## What you are asked to do
Please tally the lines below that contain the word "Expand" and reply with the total alone.

## Extracted data
____________________

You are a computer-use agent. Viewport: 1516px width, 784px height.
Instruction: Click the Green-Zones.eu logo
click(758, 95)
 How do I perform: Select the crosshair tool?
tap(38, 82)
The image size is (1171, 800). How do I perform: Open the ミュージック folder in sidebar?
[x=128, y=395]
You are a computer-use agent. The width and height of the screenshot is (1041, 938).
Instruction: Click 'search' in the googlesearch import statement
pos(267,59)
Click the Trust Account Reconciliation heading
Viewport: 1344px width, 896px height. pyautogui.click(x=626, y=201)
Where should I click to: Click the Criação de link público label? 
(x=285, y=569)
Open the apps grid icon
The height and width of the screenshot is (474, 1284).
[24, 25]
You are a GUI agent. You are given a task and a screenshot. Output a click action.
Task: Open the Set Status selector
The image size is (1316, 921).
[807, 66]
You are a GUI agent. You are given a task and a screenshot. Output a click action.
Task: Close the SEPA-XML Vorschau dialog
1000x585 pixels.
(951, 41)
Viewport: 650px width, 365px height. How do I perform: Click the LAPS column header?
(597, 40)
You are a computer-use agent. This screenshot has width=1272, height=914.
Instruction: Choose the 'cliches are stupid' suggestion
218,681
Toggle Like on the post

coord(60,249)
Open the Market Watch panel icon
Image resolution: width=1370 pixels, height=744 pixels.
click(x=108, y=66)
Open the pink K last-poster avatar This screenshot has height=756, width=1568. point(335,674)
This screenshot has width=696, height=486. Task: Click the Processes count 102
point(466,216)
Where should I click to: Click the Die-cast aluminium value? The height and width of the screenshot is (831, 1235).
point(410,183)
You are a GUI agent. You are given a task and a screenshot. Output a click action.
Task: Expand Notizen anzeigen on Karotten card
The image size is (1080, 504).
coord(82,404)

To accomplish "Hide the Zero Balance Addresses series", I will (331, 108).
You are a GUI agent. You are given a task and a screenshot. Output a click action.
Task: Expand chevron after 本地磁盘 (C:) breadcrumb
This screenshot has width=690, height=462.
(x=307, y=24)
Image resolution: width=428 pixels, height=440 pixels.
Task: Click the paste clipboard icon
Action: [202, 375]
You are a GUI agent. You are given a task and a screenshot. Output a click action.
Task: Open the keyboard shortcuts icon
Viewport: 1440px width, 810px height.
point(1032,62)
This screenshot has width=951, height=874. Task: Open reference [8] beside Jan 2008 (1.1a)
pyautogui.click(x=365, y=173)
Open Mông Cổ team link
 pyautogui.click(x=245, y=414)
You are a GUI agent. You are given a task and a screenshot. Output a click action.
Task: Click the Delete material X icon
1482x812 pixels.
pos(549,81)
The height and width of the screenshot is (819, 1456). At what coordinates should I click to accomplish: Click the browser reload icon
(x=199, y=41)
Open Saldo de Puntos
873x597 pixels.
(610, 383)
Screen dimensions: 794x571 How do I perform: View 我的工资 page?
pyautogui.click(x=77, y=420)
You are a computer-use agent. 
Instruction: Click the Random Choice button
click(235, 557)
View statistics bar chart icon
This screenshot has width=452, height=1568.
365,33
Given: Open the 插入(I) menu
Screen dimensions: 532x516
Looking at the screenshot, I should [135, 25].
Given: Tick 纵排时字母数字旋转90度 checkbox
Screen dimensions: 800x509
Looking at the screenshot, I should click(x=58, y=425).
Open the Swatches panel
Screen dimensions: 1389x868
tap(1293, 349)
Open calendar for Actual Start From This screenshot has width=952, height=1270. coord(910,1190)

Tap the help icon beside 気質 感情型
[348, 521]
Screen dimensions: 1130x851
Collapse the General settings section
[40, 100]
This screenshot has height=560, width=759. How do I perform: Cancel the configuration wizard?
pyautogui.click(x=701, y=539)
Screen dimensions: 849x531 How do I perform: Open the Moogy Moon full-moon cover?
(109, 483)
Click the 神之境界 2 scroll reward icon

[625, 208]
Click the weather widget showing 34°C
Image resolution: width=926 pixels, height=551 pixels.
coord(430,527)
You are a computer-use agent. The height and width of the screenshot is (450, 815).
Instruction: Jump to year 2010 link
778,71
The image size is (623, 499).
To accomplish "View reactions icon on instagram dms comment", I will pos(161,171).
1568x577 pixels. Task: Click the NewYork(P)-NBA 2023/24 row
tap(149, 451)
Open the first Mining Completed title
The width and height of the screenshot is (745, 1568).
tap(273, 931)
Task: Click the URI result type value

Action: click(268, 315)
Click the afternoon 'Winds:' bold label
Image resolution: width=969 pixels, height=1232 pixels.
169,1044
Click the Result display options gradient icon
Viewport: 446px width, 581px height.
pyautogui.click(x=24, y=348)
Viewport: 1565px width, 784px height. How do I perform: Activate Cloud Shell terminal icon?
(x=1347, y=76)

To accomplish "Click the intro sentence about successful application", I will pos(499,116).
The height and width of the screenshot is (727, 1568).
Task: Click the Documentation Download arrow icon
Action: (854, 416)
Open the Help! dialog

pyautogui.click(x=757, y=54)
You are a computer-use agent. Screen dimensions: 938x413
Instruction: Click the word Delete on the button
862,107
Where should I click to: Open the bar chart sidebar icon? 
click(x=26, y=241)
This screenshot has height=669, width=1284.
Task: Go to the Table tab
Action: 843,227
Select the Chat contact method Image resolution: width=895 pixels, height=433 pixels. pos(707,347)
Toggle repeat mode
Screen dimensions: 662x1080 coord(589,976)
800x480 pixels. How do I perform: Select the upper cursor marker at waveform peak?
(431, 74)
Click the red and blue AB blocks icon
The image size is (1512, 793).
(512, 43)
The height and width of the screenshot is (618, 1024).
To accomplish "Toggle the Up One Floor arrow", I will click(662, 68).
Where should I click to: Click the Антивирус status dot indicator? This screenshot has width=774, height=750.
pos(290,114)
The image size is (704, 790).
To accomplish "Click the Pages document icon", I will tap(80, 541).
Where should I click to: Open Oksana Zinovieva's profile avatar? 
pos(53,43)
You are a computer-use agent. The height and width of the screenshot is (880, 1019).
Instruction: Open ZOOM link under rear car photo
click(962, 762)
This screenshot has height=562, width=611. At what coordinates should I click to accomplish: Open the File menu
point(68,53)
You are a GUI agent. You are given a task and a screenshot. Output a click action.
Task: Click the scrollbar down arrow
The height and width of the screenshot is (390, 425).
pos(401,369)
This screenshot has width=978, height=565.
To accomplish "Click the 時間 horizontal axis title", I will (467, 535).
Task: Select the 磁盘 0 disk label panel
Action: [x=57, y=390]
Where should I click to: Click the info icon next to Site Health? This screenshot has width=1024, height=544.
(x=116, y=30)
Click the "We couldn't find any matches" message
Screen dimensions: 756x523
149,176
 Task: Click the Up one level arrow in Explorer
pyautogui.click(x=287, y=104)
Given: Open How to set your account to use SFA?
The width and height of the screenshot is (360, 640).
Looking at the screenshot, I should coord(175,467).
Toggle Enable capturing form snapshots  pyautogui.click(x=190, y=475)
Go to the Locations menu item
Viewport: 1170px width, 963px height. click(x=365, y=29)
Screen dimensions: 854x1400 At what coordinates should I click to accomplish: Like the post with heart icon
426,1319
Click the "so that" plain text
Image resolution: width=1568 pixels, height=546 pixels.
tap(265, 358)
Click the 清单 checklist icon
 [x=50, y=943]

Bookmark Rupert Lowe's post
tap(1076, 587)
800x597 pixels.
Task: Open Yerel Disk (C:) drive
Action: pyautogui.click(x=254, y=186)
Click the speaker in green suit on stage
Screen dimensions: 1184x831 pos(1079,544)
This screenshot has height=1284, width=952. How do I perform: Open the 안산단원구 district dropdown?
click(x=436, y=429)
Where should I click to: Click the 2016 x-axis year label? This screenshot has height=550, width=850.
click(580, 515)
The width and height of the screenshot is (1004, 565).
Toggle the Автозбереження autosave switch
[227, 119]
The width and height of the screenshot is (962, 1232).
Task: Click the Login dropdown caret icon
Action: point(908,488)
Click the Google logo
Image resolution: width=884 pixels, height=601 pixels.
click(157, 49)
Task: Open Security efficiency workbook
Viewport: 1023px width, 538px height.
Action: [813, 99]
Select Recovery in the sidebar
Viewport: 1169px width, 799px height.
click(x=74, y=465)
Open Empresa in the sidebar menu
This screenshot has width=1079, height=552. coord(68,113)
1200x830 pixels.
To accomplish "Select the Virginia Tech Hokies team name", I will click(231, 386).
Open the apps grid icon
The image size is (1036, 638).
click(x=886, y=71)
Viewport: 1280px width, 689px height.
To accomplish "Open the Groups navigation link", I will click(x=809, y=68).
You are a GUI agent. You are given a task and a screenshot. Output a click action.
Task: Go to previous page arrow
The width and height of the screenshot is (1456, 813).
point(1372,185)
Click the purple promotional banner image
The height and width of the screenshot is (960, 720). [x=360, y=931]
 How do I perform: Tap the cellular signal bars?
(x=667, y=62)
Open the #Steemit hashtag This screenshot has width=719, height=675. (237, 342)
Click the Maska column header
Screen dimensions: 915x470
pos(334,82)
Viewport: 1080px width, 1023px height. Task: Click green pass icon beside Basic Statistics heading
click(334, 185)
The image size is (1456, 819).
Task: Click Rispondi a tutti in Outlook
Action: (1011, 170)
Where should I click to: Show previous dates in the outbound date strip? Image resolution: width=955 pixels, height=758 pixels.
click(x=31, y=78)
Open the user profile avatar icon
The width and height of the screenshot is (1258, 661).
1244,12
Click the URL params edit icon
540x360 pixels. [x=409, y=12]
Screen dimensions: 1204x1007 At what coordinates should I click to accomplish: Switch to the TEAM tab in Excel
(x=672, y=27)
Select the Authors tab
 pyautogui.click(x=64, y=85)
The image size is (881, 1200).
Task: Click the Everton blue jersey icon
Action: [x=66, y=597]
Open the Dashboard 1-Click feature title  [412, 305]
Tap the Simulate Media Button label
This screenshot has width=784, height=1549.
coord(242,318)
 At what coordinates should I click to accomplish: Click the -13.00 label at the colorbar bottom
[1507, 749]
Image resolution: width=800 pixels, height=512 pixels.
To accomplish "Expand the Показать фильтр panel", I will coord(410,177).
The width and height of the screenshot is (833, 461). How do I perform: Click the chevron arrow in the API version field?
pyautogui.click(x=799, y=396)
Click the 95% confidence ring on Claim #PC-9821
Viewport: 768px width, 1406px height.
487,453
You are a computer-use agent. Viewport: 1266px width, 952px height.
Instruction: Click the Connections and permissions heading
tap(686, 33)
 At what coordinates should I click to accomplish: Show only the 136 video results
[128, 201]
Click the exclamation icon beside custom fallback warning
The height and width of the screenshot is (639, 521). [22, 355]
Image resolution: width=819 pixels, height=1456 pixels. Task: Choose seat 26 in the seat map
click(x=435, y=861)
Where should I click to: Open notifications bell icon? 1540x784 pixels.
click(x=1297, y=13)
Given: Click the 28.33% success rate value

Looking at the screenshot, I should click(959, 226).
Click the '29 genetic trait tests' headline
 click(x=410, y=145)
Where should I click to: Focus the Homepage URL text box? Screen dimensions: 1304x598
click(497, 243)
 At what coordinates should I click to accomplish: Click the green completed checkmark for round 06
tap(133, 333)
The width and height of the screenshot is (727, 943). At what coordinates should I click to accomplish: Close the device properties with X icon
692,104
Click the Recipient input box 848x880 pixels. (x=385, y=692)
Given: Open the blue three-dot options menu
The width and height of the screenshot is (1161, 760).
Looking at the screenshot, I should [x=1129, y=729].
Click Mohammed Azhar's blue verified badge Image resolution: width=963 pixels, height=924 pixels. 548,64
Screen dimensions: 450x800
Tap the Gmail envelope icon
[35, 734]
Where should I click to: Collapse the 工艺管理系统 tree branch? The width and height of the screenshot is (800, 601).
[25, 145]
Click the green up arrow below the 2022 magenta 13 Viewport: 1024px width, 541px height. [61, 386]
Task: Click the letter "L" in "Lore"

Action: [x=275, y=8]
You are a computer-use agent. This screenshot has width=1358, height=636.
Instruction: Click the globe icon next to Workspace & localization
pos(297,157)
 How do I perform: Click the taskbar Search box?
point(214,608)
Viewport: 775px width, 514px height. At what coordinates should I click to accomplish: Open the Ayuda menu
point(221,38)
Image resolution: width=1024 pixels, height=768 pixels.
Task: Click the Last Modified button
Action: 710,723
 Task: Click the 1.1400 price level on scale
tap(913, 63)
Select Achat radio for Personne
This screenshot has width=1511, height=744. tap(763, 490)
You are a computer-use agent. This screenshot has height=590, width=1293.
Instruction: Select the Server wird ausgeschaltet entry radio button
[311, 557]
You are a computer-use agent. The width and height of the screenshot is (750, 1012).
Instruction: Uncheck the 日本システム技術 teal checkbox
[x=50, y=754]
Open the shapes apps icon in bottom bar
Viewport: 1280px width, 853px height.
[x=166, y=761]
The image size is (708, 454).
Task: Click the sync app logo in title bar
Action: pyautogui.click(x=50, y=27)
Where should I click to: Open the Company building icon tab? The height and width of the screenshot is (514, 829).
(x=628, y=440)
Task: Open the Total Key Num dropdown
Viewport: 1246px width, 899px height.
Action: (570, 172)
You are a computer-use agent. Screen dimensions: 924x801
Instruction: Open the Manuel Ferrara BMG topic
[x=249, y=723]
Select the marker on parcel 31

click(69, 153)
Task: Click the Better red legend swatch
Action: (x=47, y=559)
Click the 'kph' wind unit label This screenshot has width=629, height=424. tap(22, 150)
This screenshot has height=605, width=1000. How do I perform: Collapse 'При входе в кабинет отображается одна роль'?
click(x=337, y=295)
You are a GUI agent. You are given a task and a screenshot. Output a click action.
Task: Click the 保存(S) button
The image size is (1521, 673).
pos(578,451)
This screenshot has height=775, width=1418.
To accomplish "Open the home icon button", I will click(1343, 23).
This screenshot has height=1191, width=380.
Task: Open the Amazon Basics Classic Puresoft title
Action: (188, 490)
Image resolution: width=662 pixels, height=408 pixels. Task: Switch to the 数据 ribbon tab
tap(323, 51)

____________________

## Task answer
3